Review of Business for Authors

You might think that a book about making money from your writing other than from royalties has nothing much to do with teaching Computing, but it definitely has, for a number of reasons.

First, despite all the nonsense about everything online should be free, selling your expertise via books and ebooks is an eminently sensible way of earning money, whether by teachers on behalf of their school, teachers on behalf of themselves, or by kids.  (In my experience, the idea that everything online should be free is propagated by people who are comfortably salaried. Me, cynical? Perish the thought!). I think that despite the fact that currently the EU VAT law presents a major stumbling block. (See The hidden dangers of doing digital business: what schools, teachers and students need to know for that and other stumbling blocks.)

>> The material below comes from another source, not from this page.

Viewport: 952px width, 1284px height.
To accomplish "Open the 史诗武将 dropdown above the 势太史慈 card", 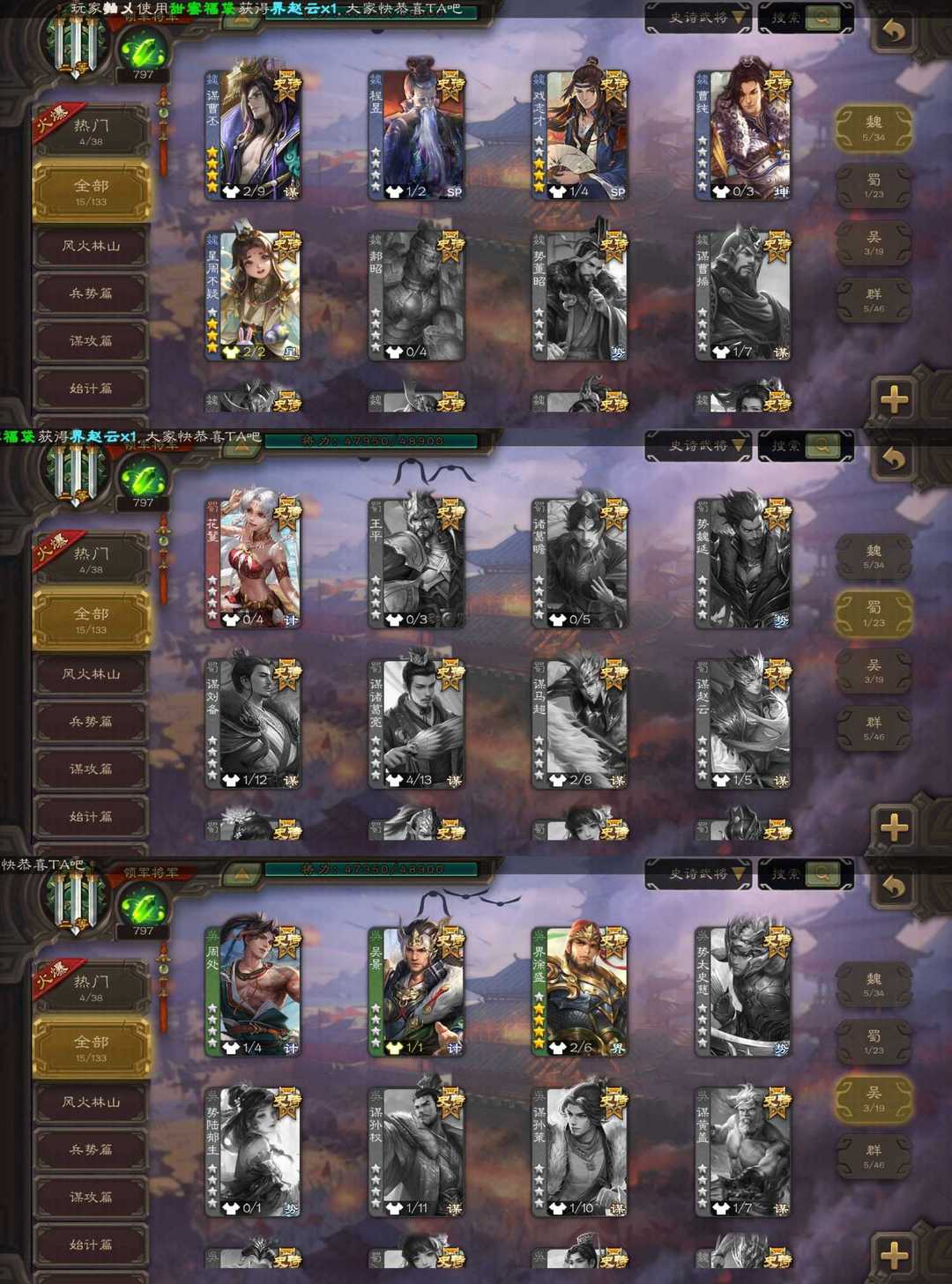I will (x=698, y=874).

Second, if you accept the premise that writing and selling books is a good idea, then you ought to think about the practicalities involved and…

Third, you should think about how income might be earned from spin-off activities.

For example, if you decide to generate a bit of income for your school by writing and selling a guide to teaching Computing, perhaps you could enlist the assistance of a foreign language teacher to translate the book into French.

Fourth, I mentioned in passing that students could potentially earn money from selling ebooks online. Some students will be doing this, or thinking about doing this already, so it would be useful if either the Computing teachers or, in a secondary school, the Business Studies teachers were able to offer useful advice. That’s where this book comes in.

Although it wasn’t written for use by teachers, Business for Authors would definitely not be out of place in the school library (if your school still has one) or on the classroom bookshelf.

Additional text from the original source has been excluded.